예제 #1
0
class ActorCriticAgent():
    def __init__(self):
        # if gpu is to be used
        device = torch.device("cuda" if torch.cuda.is_available() else "cpu")
        self.device = device
        self.policy_net = ActorCritic().to(device).double()
        self.target_net = ActorCritic().to(device).double()
        self.target_net.load_state_dict(self.policy_net.state_dict())
        self.target_net.eval()

        self.lr = 1e-5
        self.optimizer = optim.Adam([
            {
                "params": self.policy_net.head_a_m.parameters()
            },
            {
                "params": self.policy_net.head_a_t.parameters()
            },
            {
                "params": self.policy_net.fc.parameters()
            },
        ],
                                    lr=self.lr)
        self.optimizer2 = optim.Adam([
            {
                "params": self.policy_net.head_v.parameters()
            },
            {
                "params": self.policy_net.fc.parameters()
            },
        ],
                                     lr=self.lr)
        self.memory = ReplayMemory(100000)

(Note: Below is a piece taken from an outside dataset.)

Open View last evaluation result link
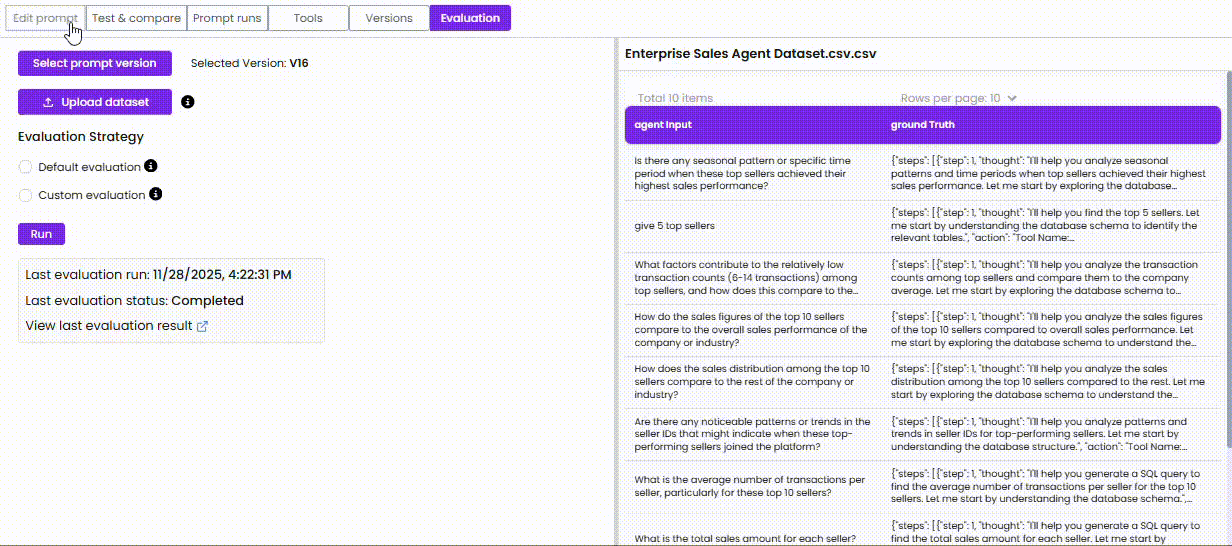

    def preprocess(self, state: RobotState):
        return torch.tensor([state.scan]).double()  # 1x2xseq

    def run_AC(self, tensor_state):
        with torch.no_grad():
            self.target_net.eval()
            a_m, a_t, v = self.target_net(tensor_state.to(self.device))
        a_m = a_m.cpu().numpy()[0]  # left, ahead, right
        a_t = a_t.cpu().numpy()[0]  # turn left, stay, right

        return a_m, a_t

    def decode_action(self, a_m, a_t, state, mode):
        if mode == "max_probability":
            a_m = np.argmax(a_m)
            a_t = np.argmax(a_t)
        elif mode == "sample":
            #a_m += 0.01
            a_m /= a_m.sum()
            a_m = np.random.choice(range(3), p=a_m)
            #a_t += 0.01
            a_t /= a_t.sum()
            a_t = np.random.choice(range(3), p=a_t)

        action = Action()
        if a_m == 0:  # left
            action.v_n = -1.0
        elif a_m == 1:  # ahead
            action.v_t = +1.0
        elif a_m == 2:  # right
            action.v_n = +1.0

        if a_t == 0:  # left
            action.angular = +1.0
        elif a_t == 1:  # stay
            action.angular = 0.0
        elif a_t == 2:  # right
            action.angular = -1.0

        if state.detect:
            action.shoot = +1.0
        else:
            action.shoot = 0.0

        return action

    def select_action(self, state, mode):
        tensor_state = self.preprocess(state).to(self.device)
        a_m, a_t = self.run_AC(tensor_state)
        action = self.decode_action(a_m, a_t, state, mode)

        return action

    def push(self, state, next_state, action, reward):
        self.memory.push(state, action, next_state, reward)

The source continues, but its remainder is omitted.